|If you enjoy a sour drink, consider drinking it straight. Otherwise, mix it with your favorite sparkling water or club soda. (Tammy Quackenbush photo)|
Even though we live in an age where bartenders are now called mixologists — makes them sound more scientific, doesn't it? — many are finding inspiration in the old ways of mixing drinks by creating their own tinctures, bitters and infusions.
The Asian citron — called yuzu in Japanese and yuja in Korean — has become a popular flavor for beverages and even frozen yogurt. In Koreafornian fashion, I've created an infused booze combining Korea's most popular citrus fruit and alcohol, Yuja Soju Tincture. It's perfect for flavoring club soda, seltzer water or cocktails.
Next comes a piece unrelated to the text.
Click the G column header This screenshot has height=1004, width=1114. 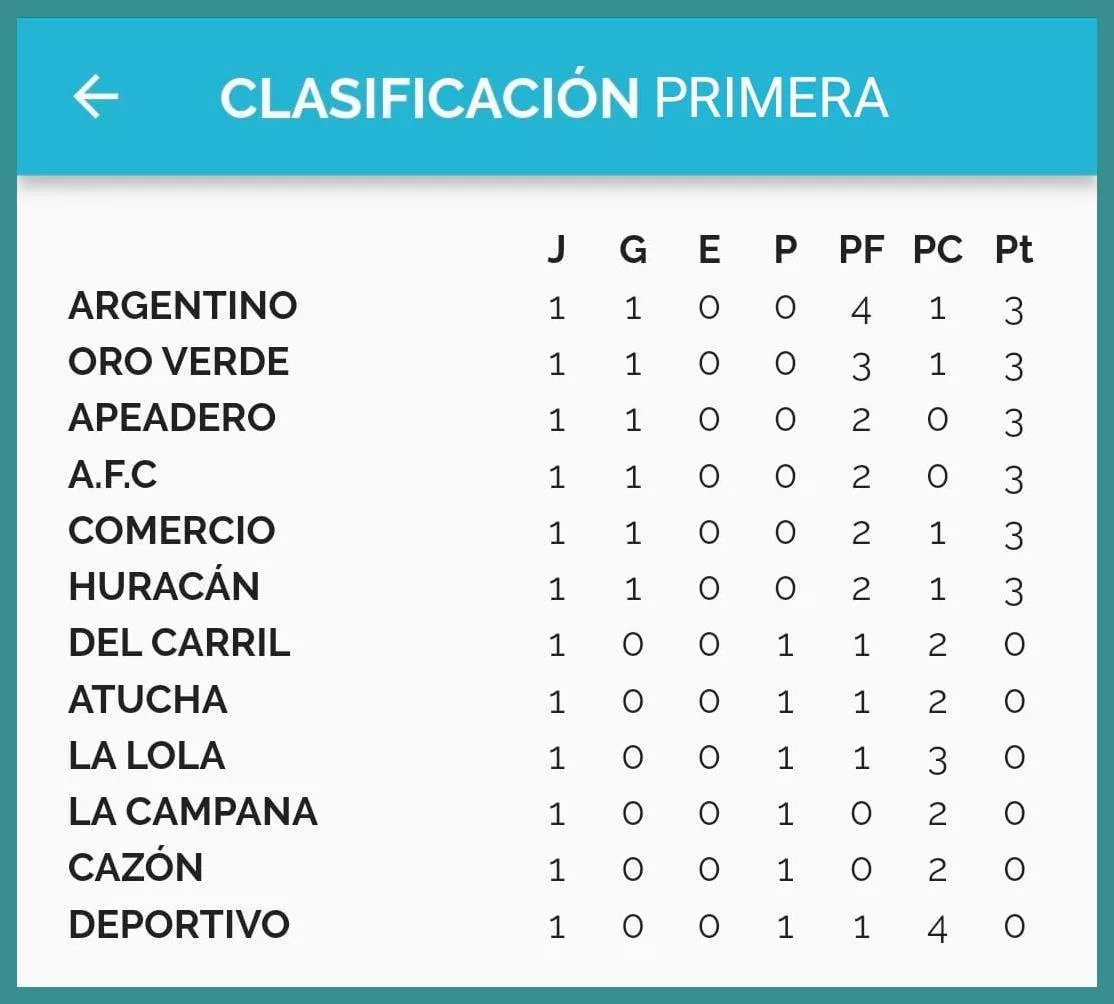(633, 249)
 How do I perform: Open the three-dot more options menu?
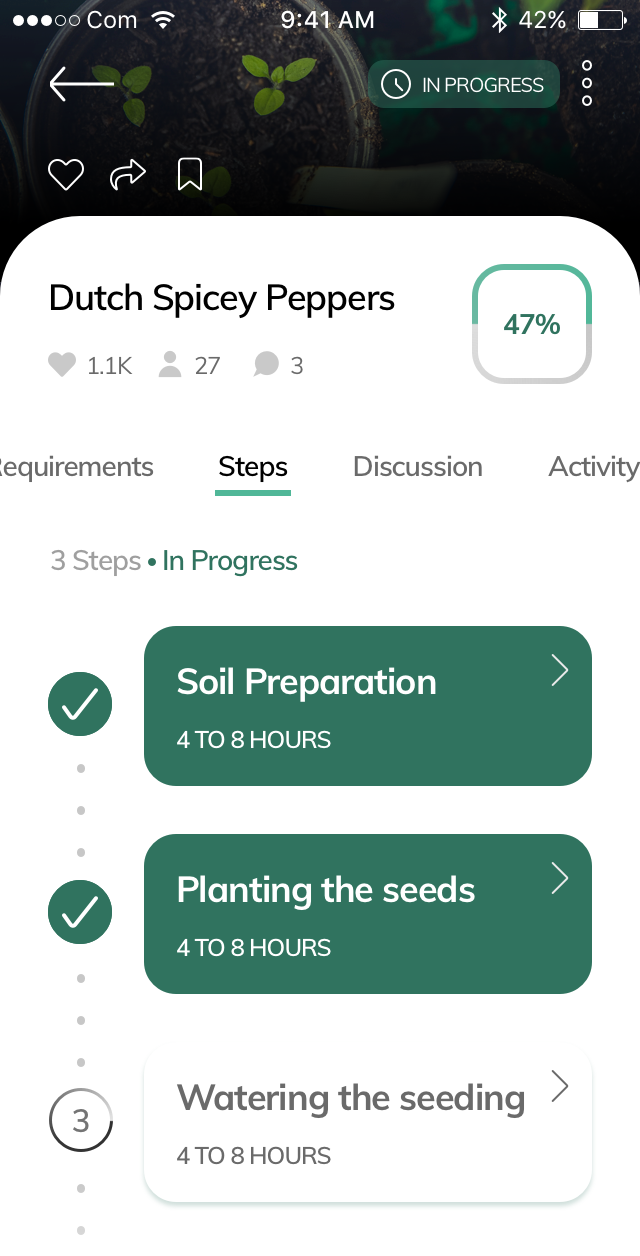(587, 83)
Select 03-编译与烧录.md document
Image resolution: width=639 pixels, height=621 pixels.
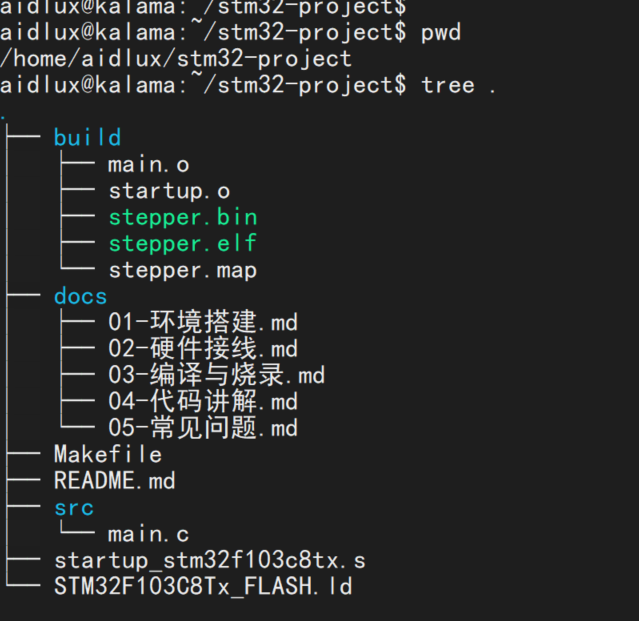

|While the mixture was seeping, I asked my husband to make sure he shook it up a bit every time he walked by the kitchen where I had the soju and yuja peel mingling. He nicknamed it the "snow globe." (Tammy Quackenbush photo)|
Some have gotten into a bit of trouble with state alcohol enforcement agencies for making their own infused alcohols. For example, technically this recipe is illegal in California, although it appears the law isn't going to be enforced, for now.
But those who are able to spread their wings and create their own new and improved flavored alcohols also are resurrecting older cocktails imbibed in the 1920s and earlier.
Update: On September 22, 2011, California Governor Jerry Brown signed SB32, a measured sponsored by Representative Mark Leno (D-SF) allowing bartenders to create and sell their own infused liquors. This recipe is no longer illegal in California.
Yuja Soju Tincture
Ingredients8 ounces of soju
zest from one yuja, finely grated
Directions1. Fill a small canning jar with the soju.
2. Add the zest to the soju.
3. Close the jar and shake it vigorously for several seconds.
4. Shake the jar every day for three weeks.
5. Filter before use.
6. Drink chilled.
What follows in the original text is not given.